The river where we hunt ducks in the early season is older than the mountains it runs through, yet new each year and different every day.
There are always lots of ducks along the 20-mile stretch we float, which is flanked by gnarled half-hollow oaks that provide nest holes in spring and acorns in autumn. We see the woodies standing guard in April and May and sheparding their young in June and July. From August to September we marvel as the newcomers learn to fly and mark the many that have been snapped up by turtles.
Come October's eary duck season we set out in our canoes, thinking we know where the woodies are and how to hunt them. Sometimes we are right, but often the only reason we come back with any ducks at all is that we blunder into them. One after another, the secret places we have scouted will prove vacant, and then, usually while the gunner is pouring coffee, they'll spring up from open and apparently empty water.
Even a reasonably straightforward shot is complicated by the restricted swing and the boat's balance, speed and direction. All in all it's not a very efficient way to hunt, but to be on the river in autumn is enough. On most days most of us get fair chances at the limit of four ducks, which is as much as any hunter should ask.
Last year the river was so high and swift we had to slog along the flooded banks; this year it was so low we carried the canoes as much as they carried us. Dawn of opening day, usually the most productive hour, brought fog so thick we could barely find our way downriver. From time to time ducks flew by, low and slow, but their ventriloquist peeping served only to tantalize, leaving us peering here as they ghosted by over there. One flock sat on the water as the three canoes passed within yards, then came boiling up behind as a startled beaver slapped his tail.
The plan of the first day's hunt went awry as usual because the lead boat as usual went too fast, making so much commotion the birds flushed out of range, and with the trailing boats so far behind that the ducks were too high when they passed upriver. Thy rhythm of the hunt was broken and we never really got back on the beat, even after the empty-handed hard-chargers pulled out.
Toward the end of the day, with barely one limit among us, we laggards went ashore to stalk a hidden slough that never fails to hold a dozen or a hundred ducks. They were there, heard vaguely and seen dimly through the heavy brush, but too much had changed. Floods had built barriers of fallen trees along the bordering swale by which one must approach, and acres of brittle branches had been scattered by a series of winter storms. In a "normal" year the ground stays water-logged and the twigs rot. It was like crawling through potato chips, and each time the stalker wormed to within 80 yards the birds would murmur nervously and paddly farther up the slough. At the head of it they took off, leaving the stalker filthy and frustrated.
At supper we speculated over the unnusually low numbers of ducks. It had been a good spring for nesting and the season ws still much too warm for the local wood ducks to have set off for their winter quarters in Louisiana. We had had what should have been sufficient chances, but usually get far more, enough to make up for our shooting.
The answer lay on the ground all around us and in the crops of the birds we had taken, but we didn't catch on until after the three-day hunt was over. The acorn supply was very thin along the river, perhaps because of the drought or because the unusually large number of squirrels was preempting it, or both. Many of the ducks may have migrated early -- we saw one flock of about 200 that had come from farther north -- and those that were left were feeding in cornfields. None of us had ever found anything but acorns in a wood duck's crop before, and we did not look. There are always lots of ducks along the river because we learn slow and they react fast.

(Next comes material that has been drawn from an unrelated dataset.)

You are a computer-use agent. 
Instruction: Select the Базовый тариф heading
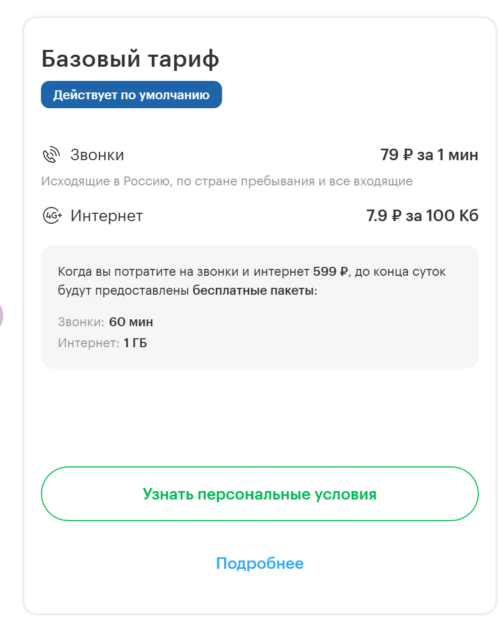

Since we had not shot over the slough we decided to set out decoys there next day. The stalker, having watched them for so long, felt he could predict the spots where the birds would most likely to pitch in. Two hours later, wondering over the lack of action, he discovered the ducks had fooled him again: a flock was dabbling in the water and sunning on a sun-bleached snag just beyond gunshot around a bend. Between lay a stretch of open ground in full view of the birds; the only way to get below them was go over the steep ridge spur that formed the bend. Having picked the wrong spot, he was elected.
For an hour he struggled over the slippery pine needles and crumbling shale, descending too near the flock the first time so that the climb was doubled. Then he crawled and squirmed for a furlong along the bank until, 50 yards from the birds and blocked by high weeds, he was defeated. Every time he tried to advance the weeds trembled and the ducks went on alert. In the end he retreated until he was well below the flock and stood slowly, hoping they would fly in pairs rather than flushing wildly and at once, and that the other hunters had not meanwhile gone to sleep.
Two shots sounded, two ducks fell. The gunners each had taken one of the single pair that flew lowest, and had thrown no useless, crippling charges after the others. These would be other ducks for them through the day and none for the stalker, but his was the day and none for the stalker, but his was the better hunt.